• [About this exercise]: Where the line containing "You are a GUI" appears in the records below, begin there and repeat each line exactly through the final one, dropping all pictures.

Screenshot grounding data

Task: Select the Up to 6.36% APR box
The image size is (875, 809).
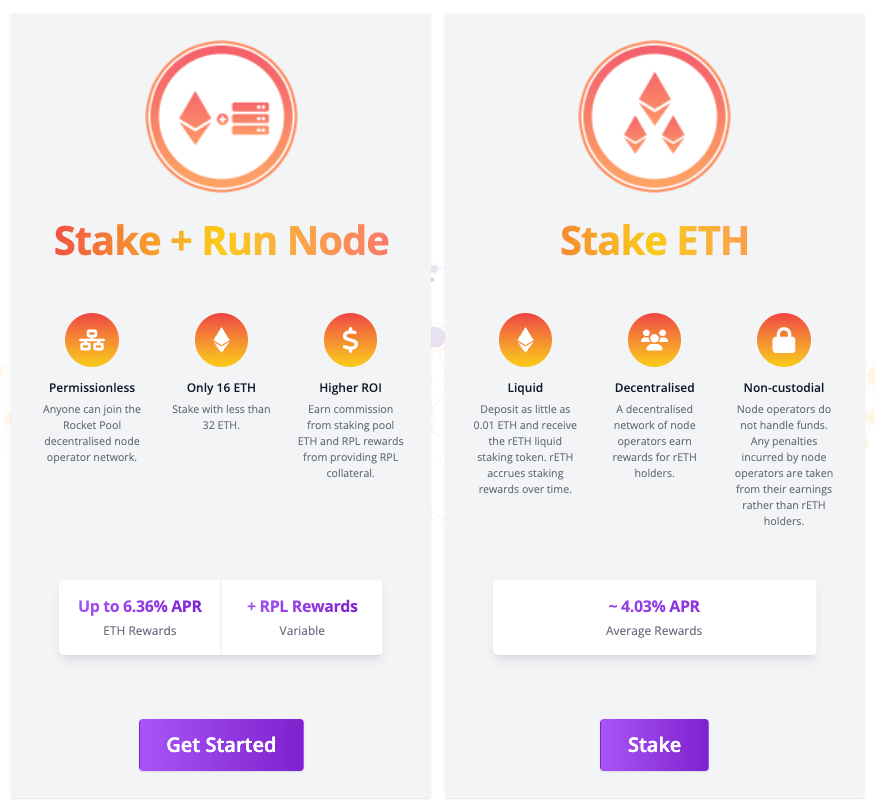Action: pyautogui.click(x=140, y=617)
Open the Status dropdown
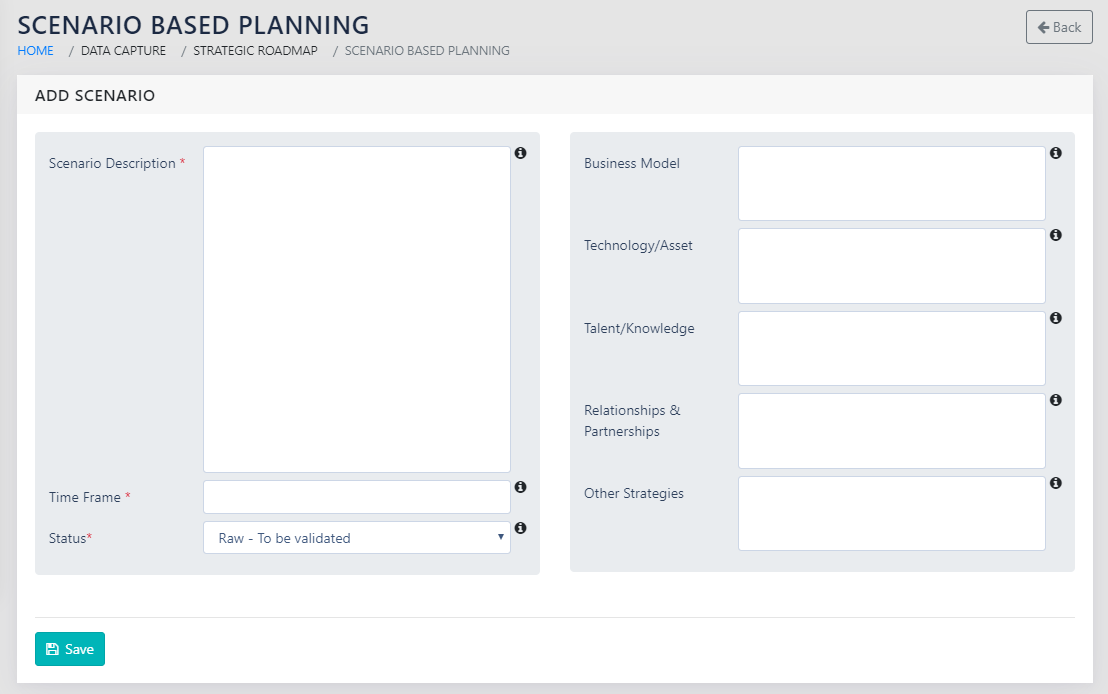Viewport: 1108px width, 694px height. 356,538
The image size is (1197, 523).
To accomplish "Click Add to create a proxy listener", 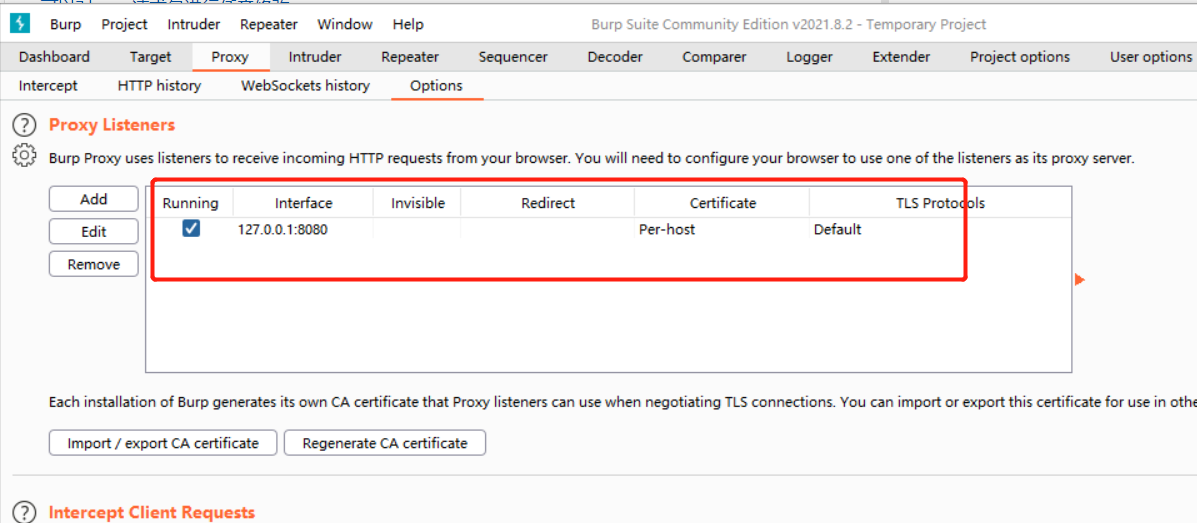I will pyautogui.click(x=94, y=200).
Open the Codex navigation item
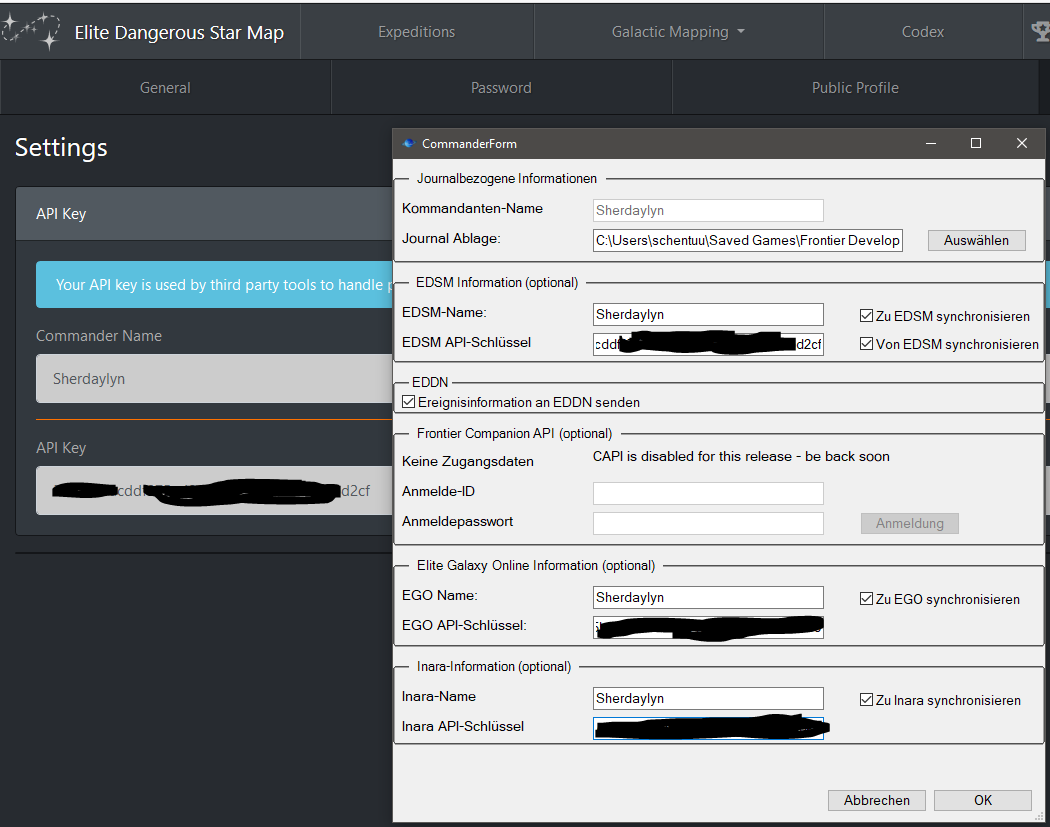The image size is (1050, 827). pyautogui.click(x=922, y=32)
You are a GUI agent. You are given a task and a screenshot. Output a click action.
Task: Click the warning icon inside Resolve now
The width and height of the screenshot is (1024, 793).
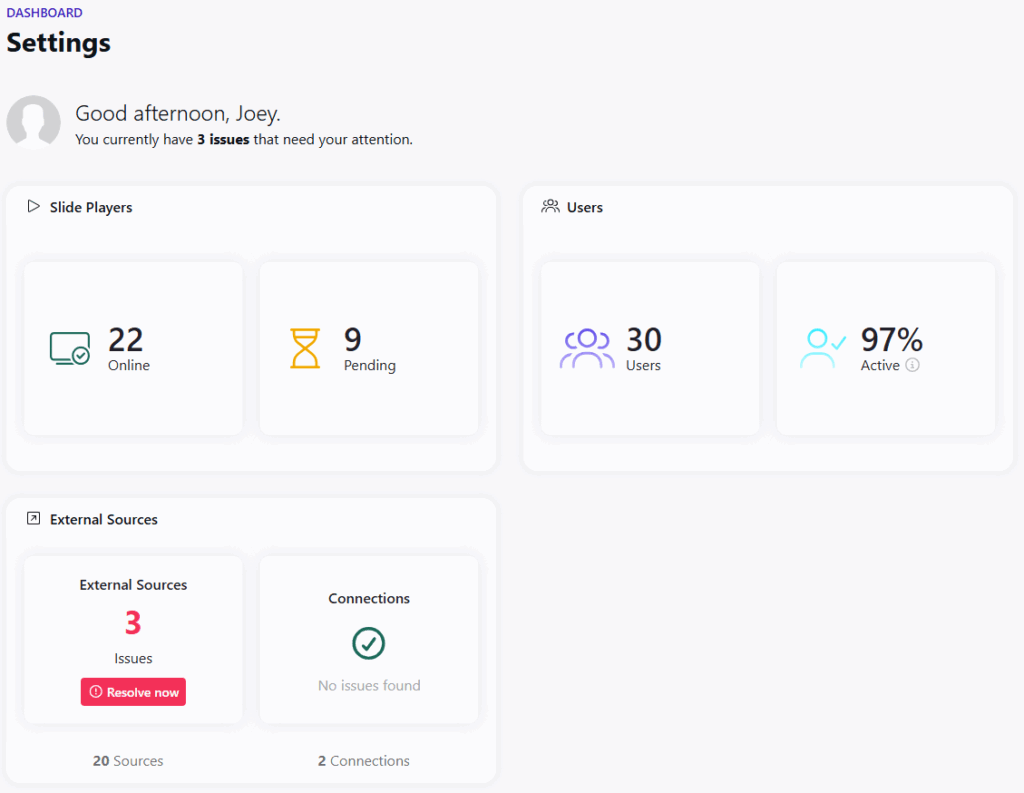tap(95, 691)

• [Your response]:
You are a GUI agent. You are given a task and a screenshot. Output a click action.
Task: Click the warning icon inside Resolve now
The width and height of the screenshot is (1024, 793).
tap(95, 691)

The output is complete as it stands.